Processing data

Processing data¶

For processing large amounts of data common for deep learning, either for dataset preprocessing or training, several techniques exist. Each has typical uses and limitations.

Data parallelism¶

The first technique is called data parallelism (aka task parallelism in formal computer science). You simply run lots of processes each handling a portion of the data you want to process. This is by far the easiest technique to use and should be favored whenever possible. A common example of this is hyperparameter optimisation.

For really small computations the time to setup multiple processes might be longer than the processing time and lead to waste. This can be addressed by bunching up some of the processes together by doing sequential processing of sub-partitions of the data.

For the cluster systems it is also inadvisable to launch thousands of jobs and even if each job would run for a reasonable amount of time (several minutes at minimum), it would be best to make larger groups until the amount of jobs is in the low hundreds at most.

Finally another thing to keep in mind is that the transfer bandwidth is limited between the filesystems (see Filesystem concerns) and the compute nodes and if you run too many jobs using too much data at once they may end up not being any faster because they will spend their time waiting for data to arrive.

Model parallelism¶

The second technique is called model parallelism (which doesn't have a single equivalent in formal computer science). It is used mostly when a single instance of a model will not fit in a computing resource (such as the GPU memory being too small for all the parameters).

In this case, the model is split into its constituent parts, each processed independently and their intermediate results communicated with each other to arrive at a final result.

This is generally harder but necessary to work with larger, more powerful models like GPT.

Communication concerns¶

The main difference of these two approaches is the need for communication between the multiple processes. Some common training methods, like stochastic gradient descent sit somewhere between the two, because they require some communication, but not a lot. Most people classify it as data parallelism since it sits closer to that end.

In general for data parallelism tasks or tasks that communicate infrequently it doesn't make a lot of difference where the processes sit because the communication bandwidth and latency will not have a lot of impact on the time it takes to complete the job. The individual tasks can generally be scheduled independently.

On the contrary for model parallelism you need to pay more attention to where your tasks are. In this case it is usually required to use the facilities of the workload manager to group the tasks so that they are on the same machine or machines that are closely linked to ensure optimal communication. What is the best allocation depends on the specific cluster architecture available and the technologies it support (such as InfiniBand , RDMA , NVLink or others)

Filesystem concerns¶

When working on a cluster, you will generally encounter several different filesystems. Usually there will be names such as 'home', 'scratch', 'datasets', 'projects', 'tmp'.

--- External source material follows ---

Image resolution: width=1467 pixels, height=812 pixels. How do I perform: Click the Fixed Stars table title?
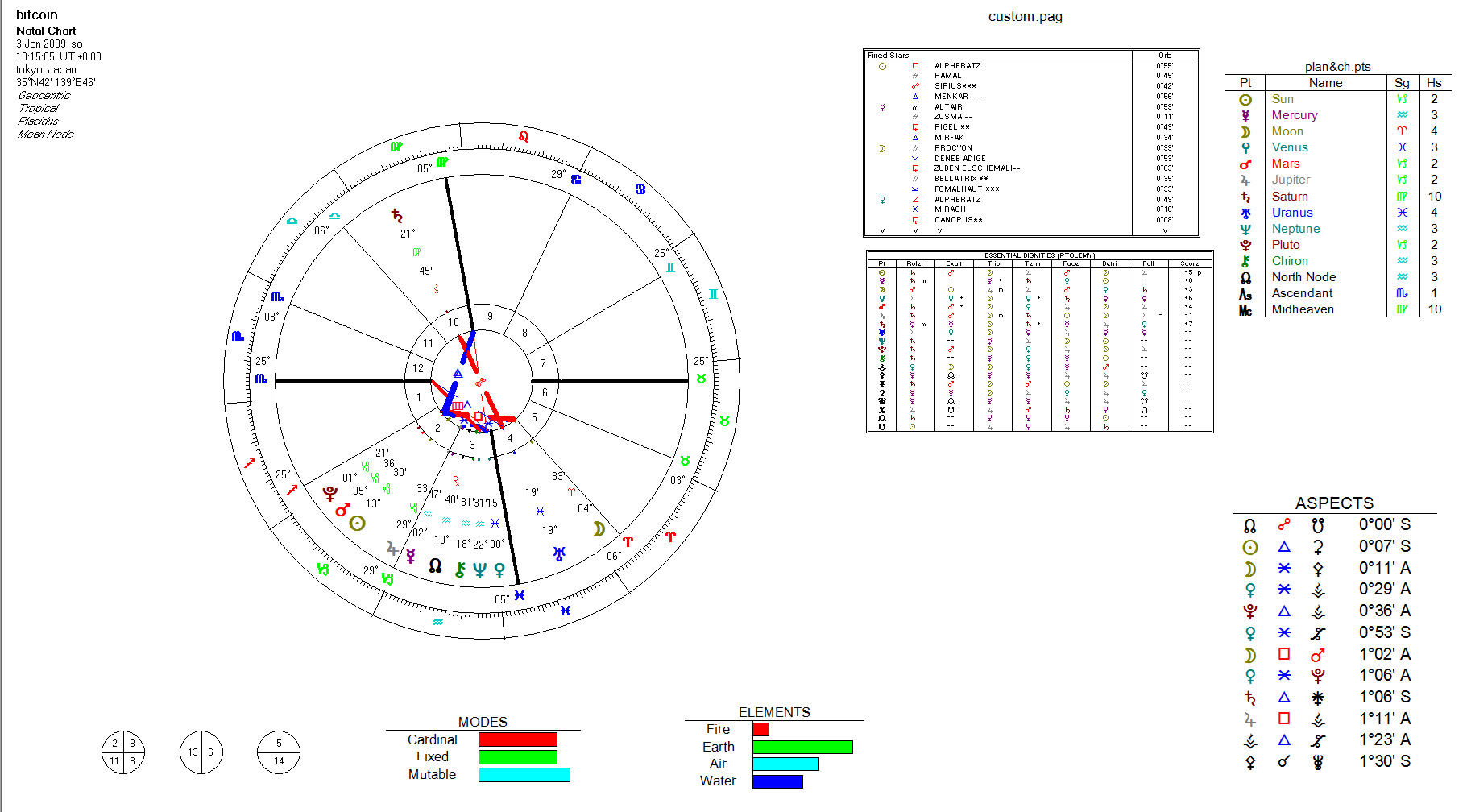coord(887,55)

The reason for having different filesystems available instead of a single giant one is to provide for different use cases. For example, the 'datasets' filesystem would be optimized for fast reads but have slow write performance. This is because datasets are usually written once and then read very often for training.

Different filesystems have different performance levels. For instance, backed up filesystems (such as $PROJECT in Digital Research Alliance of Canada clusters) provide more space and can handle large files but cannot sustain highly parallel accesses typically required for high speed model training.

The set of filesystems provided by the cluster you are using should be detailed in the documentation for that cluster and the names can differ from those above. You should pay attention to their recommended use case in the documentation and use the appropriate filesystem for the appropriate job. There are cases where a job ran hundreds of times slower because it tried to use a filesystem that wasn't a good fit for the job.

One last thing to pay attention to is the data retention policy for the filesystems. This has two subpoints: how long is the data kept for, and are there backups.

Some filesystems will have a limit on how long they keep their files. Typically the limit is some number of days (like 90 days) but can also be 'as long as the job runs' for some.

As for backups, some filesystems will not have a limit for data, but will also not have backups. For those it is important to maintain a copy of any crucial data somewhere else. The data will not be purposefully deleted, but the filesystem may fail and lose all or part of its data. If you have any data that is crucial for a paper or your thesis keep an additional copy of it somewhere else.